We only want the line count, so use the -l
argument.
$ wc -l email_summaries/received/Dorothy_Haskett.txt
4 email_summaries/received/Dorothy_Haskett.txt
Good, this shows that Dorothy Haskett emailed Dr Gill four times.
We can use the wildcard again to process multiple files.
$ wc -l email_summaries/received/*
That’s a lot of counts. And notice that wc
includes a row for the total line numbers for all the files. This can be a useful statistic.
Let’s save this result to a file so we can do some further processing on it. At the end of a command, you can use a redirection. Normally the shell will direct the output of a program to the terminal (so it can be displayed on the screen). A redirection tells the shell to send the output of the program somewhere else, like a file. It uses the “>” character.
$ wc -l email_summaries/received/* > received_counts.txt
There is also the “»” redirection. It will save any new output to the end of the file. “>” will wipe the file first, before adding new output. So if you use “>”, be sure you don’t need the contents of the file that is about to be overwritten.
We want to sort the emails to see who has contacted Dr Gill the most. We can use the sort
command. It takes one argument, a filename of a file to be sorted.Let’s try it.
$ sort received_counts.txt
Well that’s peculiar. The numbers aren’t in the right order. It’s sorted them alphabetically, not numerically. We need to give an extra argument -n
to tell sort to sort the first thing on each line numerically.
$ sort -n received_counts.txt
Excellent, the numbers are now in order.
Now the power of the unix shell will come into play. We had stored our results from the wc
command in an intermediate file before running sort
. The unix shell has a concept known as a pipe that allows you to take the output from one command and feed into another.
Many of the commands that we’ve discussed including sort
normally require at least file as an argument. However, if we “pipe” output from another program, we don’t need to give any files as an argument.
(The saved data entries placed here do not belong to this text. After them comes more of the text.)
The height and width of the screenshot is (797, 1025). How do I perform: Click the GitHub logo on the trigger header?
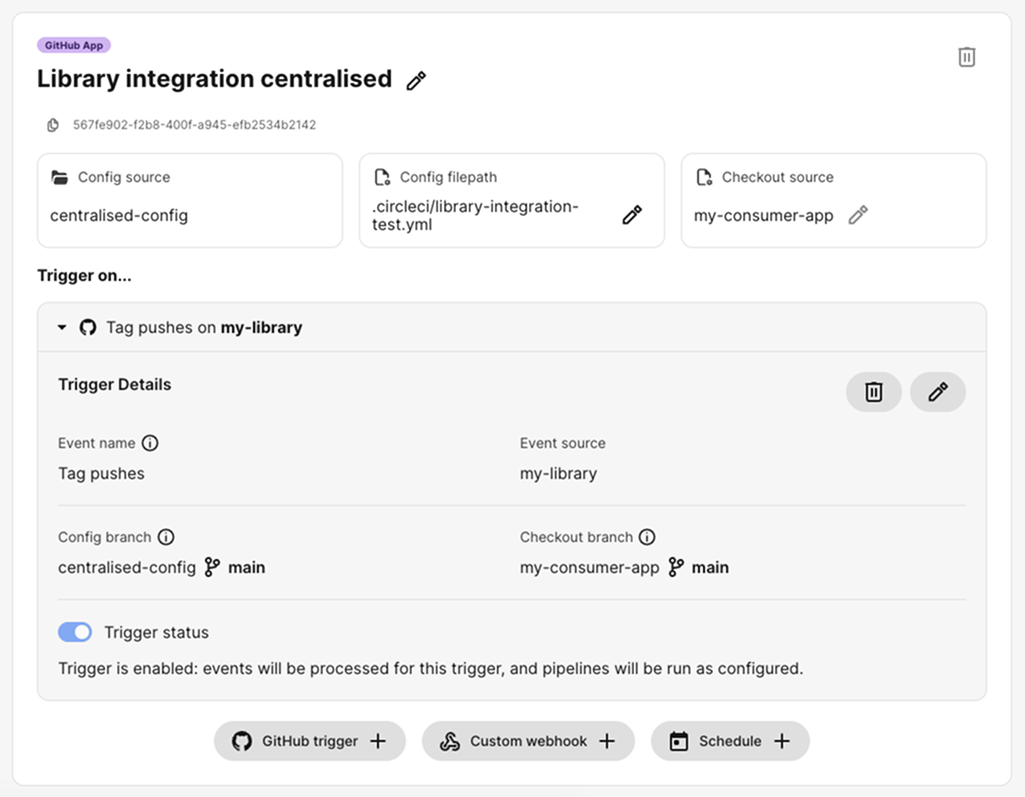click(x=87, y=327)
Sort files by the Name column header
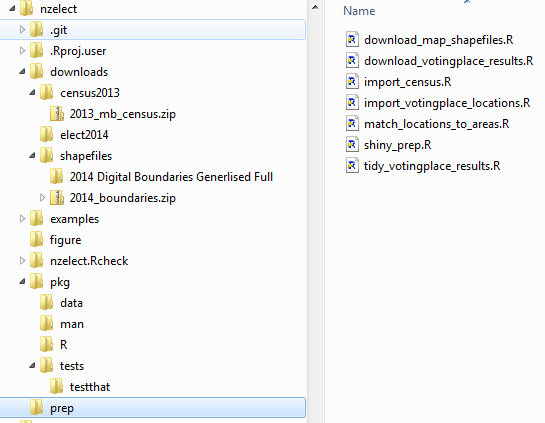 tap(359, 11)
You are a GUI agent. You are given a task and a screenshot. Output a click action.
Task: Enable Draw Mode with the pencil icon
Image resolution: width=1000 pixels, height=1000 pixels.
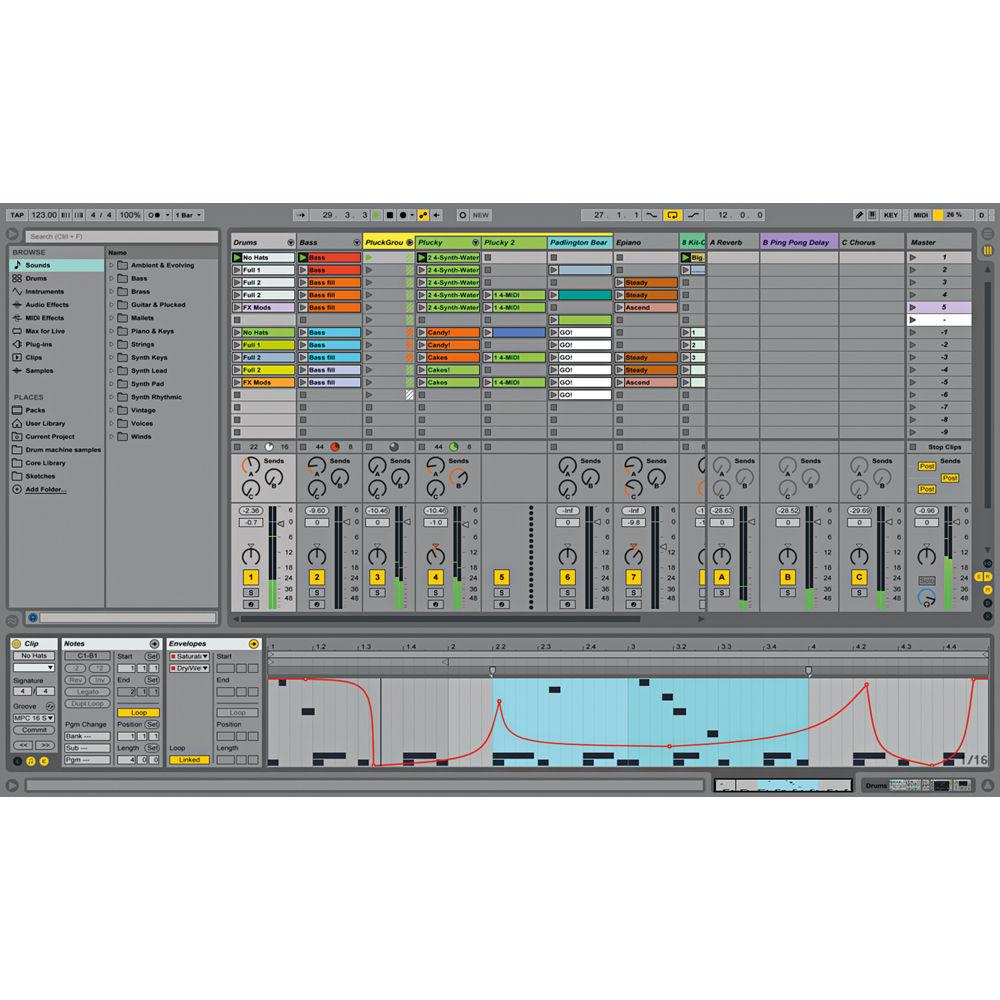click(x=859, y=214)

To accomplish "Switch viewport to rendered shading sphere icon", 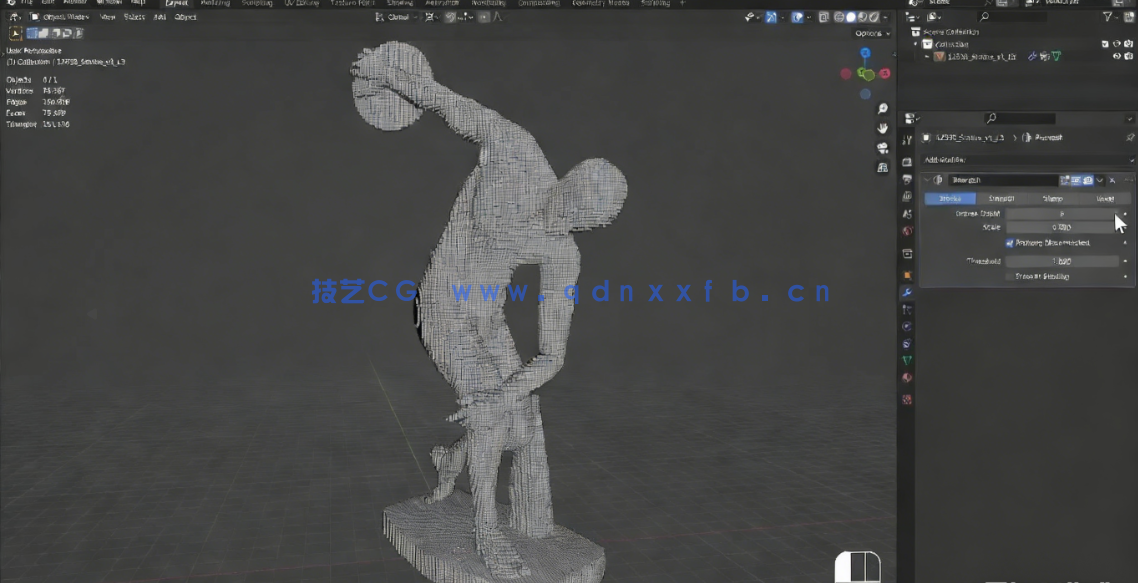I will click(x=875, y=16).
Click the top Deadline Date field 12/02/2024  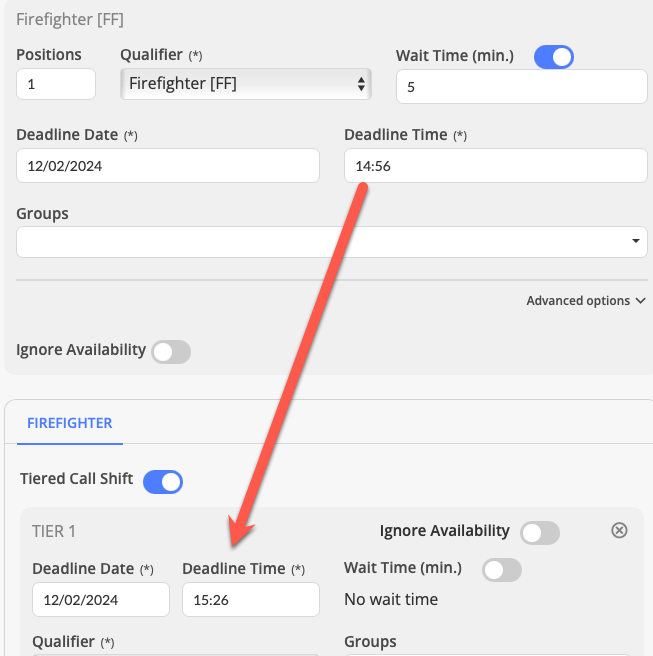pos(168,166)
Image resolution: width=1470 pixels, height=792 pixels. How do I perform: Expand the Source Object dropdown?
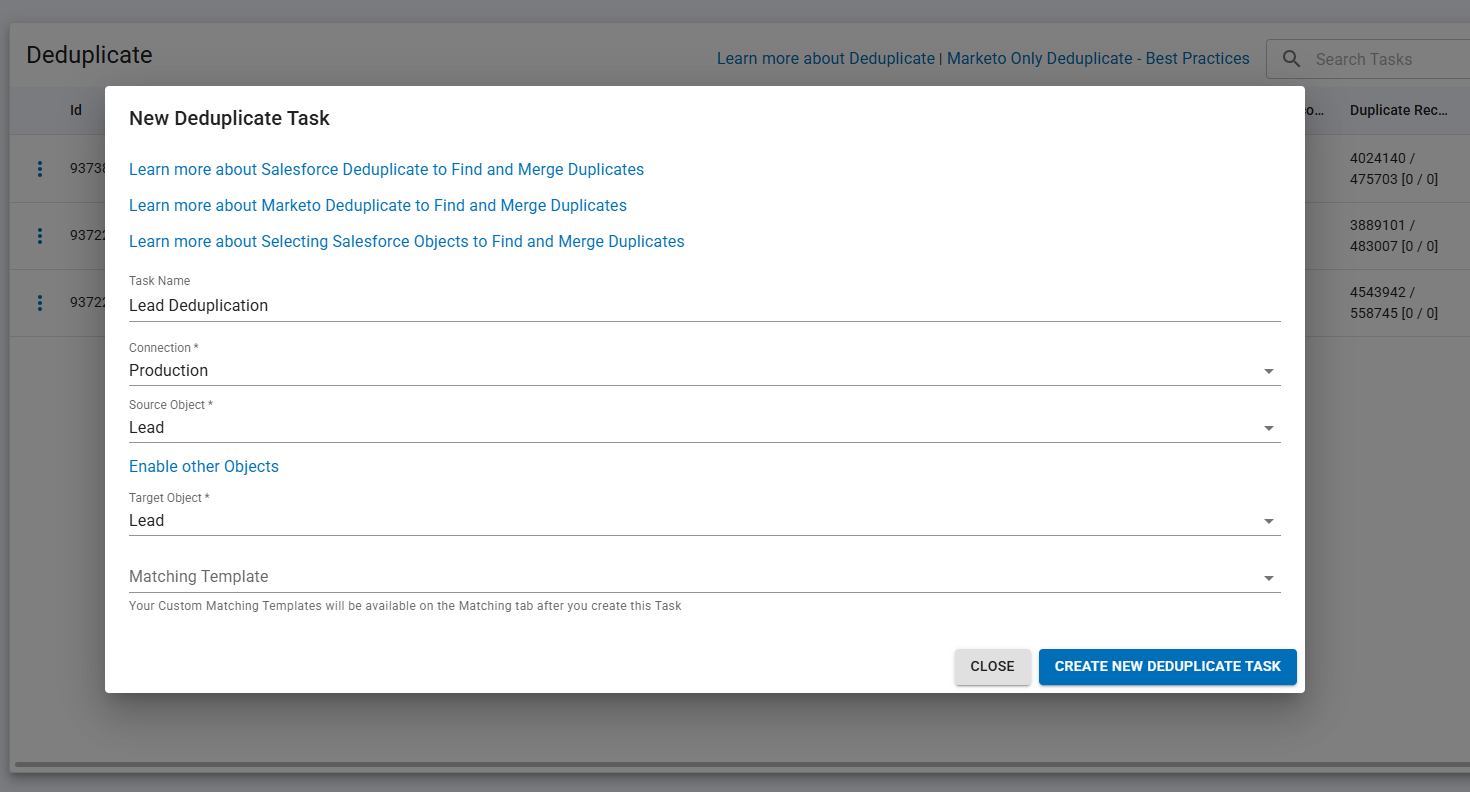tap(1268, 427)
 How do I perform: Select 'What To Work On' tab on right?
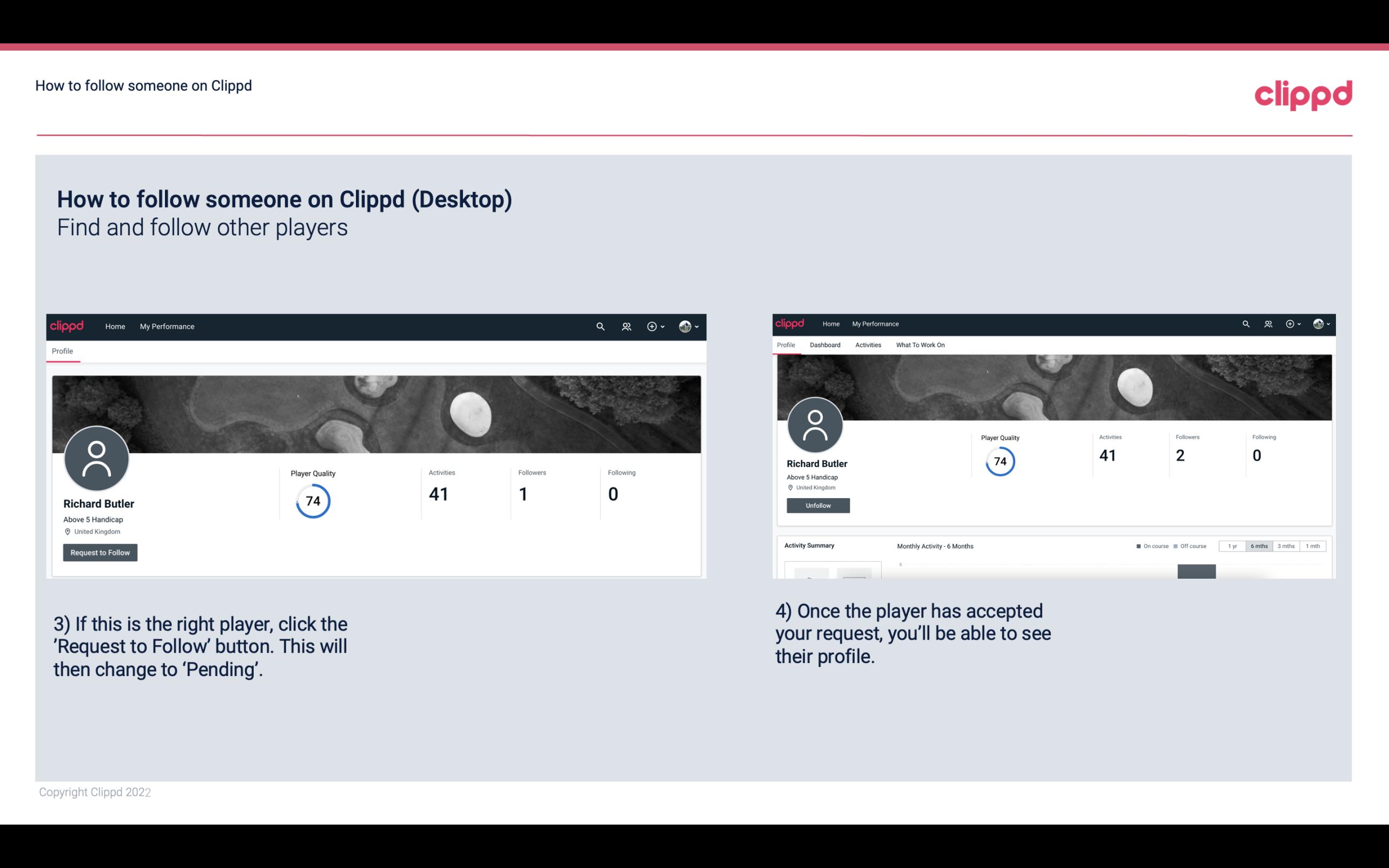click(x=919, y=345)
The pipe approach simply involves putting a “|” character between programs when running them. For instance, to combine wc
and sort
we do the following.
$ wc -l email_summaries/received/* | sort -n
Can you find out who Dr Gill emailed the most? Try looking in the sent folder. First trying using an intermediate file (i.e. use wc
and save it to a file). Then try using a pipe.
Solution
With an intermediate file it would be:
$ wc -l email_summaries/sent/* > sent_counts.txt $ sort -n sent_counts.txt
And with a pipe it would be:
$ wc -l email_summaries/sent/* | sort -n
Key Points
sort
sorts its inputs.
wc
counts lines, words, and characters in its inputs.
command > file
redirects a command’s output to a file.
first | second
is a pipeline: the output of the first command is used as the input to the second.The best way to use the shell is to use pipes to combine simple single-purpose programs (filters).